宮家 邦彦 氏 また、最近のエネルギー価格が上がったのは、アメリカとサウジアラビアの陰謀だと言う人がいる。陰謀なわけがない。だってエネルギー価格は平時にはマーケットで、有事には政治で決まるんです。いまは平時ですから、値段が下がります。陰謀というのは、因果関係がわからないときに使う言葉です。運命論とか結果論などと同じように。要するに、パワーとマネーを混同する。

 私はお金の専門家ではありませんから、マネーのことはよくわからない。私がやっていたのはパワー、つまり権力です。権力は見えない。お金と違って銀行は預かってくれません。突然現れて、突然消えるんです。パワーが見えたら、すごいですよ。選挙は百戦百勝です。見えないから政治家は無駄に資金を使うんです。国内的にパワーが動いたら国内政治、国際的にパワーが動いたら国際政治。パワーというのは、見えないけれども動きます。どういうときに動くかというと、典型的なのは、力の空白ができたところに動きます。

 もしも、この部屋が真空になったらどうしますか。窓が割れて中に空気が入ってくるでしょう。同じように、ある場所に権力が行使されない“力の真空”が起きたならば、それを目がけて皆が真空を埋めに来るんです。そのときにパワーが動く。そして紛争が始まる。要するに、パワーとマネーは違うということです。

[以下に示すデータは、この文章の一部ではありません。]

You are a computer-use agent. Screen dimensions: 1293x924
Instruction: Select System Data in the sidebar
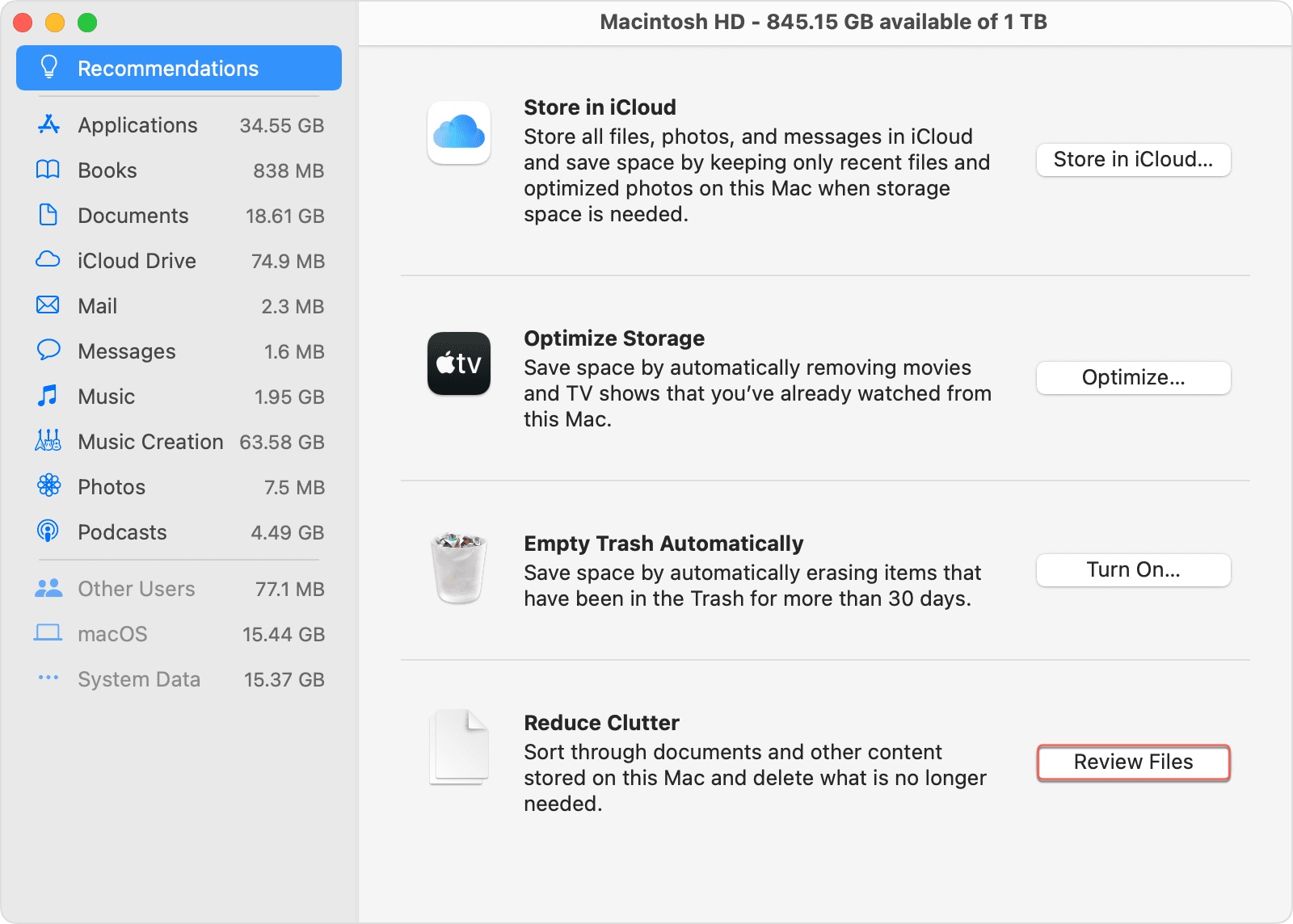pyautogui.click(x=138, y=679)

 そして、マネーというのは経済合理性で判断しますが、すべての国際政治は経済合理性だけで判断できません。それをしようとすると、「地政学リスク」などという言葉を使うことになる。ですから私は、むしろ地政学的な合理性を考えて、どうしたら国際政治を理解できるようになるかをお話ししながら、いま何が起きているかをお伝えしたいと思います。

●イラクの地政学と“力の真空”

 「地政学」は、ある国の歴史的興味だとか、その国の安全保障関係を、地形つまり山・川・海・島に注目して、その国の歴史や安全保障上の見地から将来どんなことが起こり得るかを考えるというものです。おどろおどろしいものでもないし、方程式に変数を入れたら答えが出てくるものでもありません。個々に全部違います。

 イラクの地政学は非常にわかりやすいのでお話しします。防衛という観点から、日本のように周りが海ならすごく守りやすい。海は自然の要塞です。しかし、イラクに海はありません。

 首都バグダッドの南にバスラがあります。私はどう見るかというと、バグダッドとバスラの標高差を見ます。バグダッドの平均標高は32m。バスラの平均標高は4〜5m。800kmも南に行って28mしか標高が上がらないということは、真っ平ということです。そうなると、隣に嫌な奴が来たら、やられてしまうということ。陸続きというのはそういうものです。

 東西南北に脅威があるのが特徴です。世界には200も300もいろんな民族がいますが、基本的に世界の民族のカテゴリーは2種類しかありません。1つは「不幸な民族」。もう1つは「もっと不幸な民族」。「もっと不幸な民族」の中には「最も不幸な民族」がいます。例えばポーランドです。なぜかというと、隣がロシアとドイツですよ。

講演のようす

 ところが、ポーランドよりひどいのがイラクです。真っ平ですよ。チグリス・ユーフラテス川という肥沃な川は流れていますが、北側はトルコで、山から下りてくることができる。東側はペルシャで、ここも山です。簡単に下りてくることができるから、すぐに占領されてしまう。トルコのオスマン朝に、メソポタミアは何百年も支配されました。ペルシャ帝国には1000年以上支配されました。南部は砂漠です。西はシリアだけれども、歴史的にみるとギリシャです。

 つまり、イラクという地形は、歴史的にみて東西南北の殺戮と侵略の十字路にあります。

 イラク戦争でイラクを壊してしまって、オバマさんはイラクから米軍を撤退させました。撤退するとどうなるかというと、“力の真空”が生まれます。米軍がひと昔前まで何万人もいたのが、もうほとんど残っていない。どうなるかというと、イラク全体が力の空白になります。その南部を埋めたのは、イランの革命防衛隊です。北部を埋めたのはイスラム国です。このように考えるのが、私の言う“力の真空”です。こうやってシリアもイラクも壊してしまった。そして一度壊れたものは元に戻りません。これから中東は混乱が続き、安定に向かうことはないでしょう。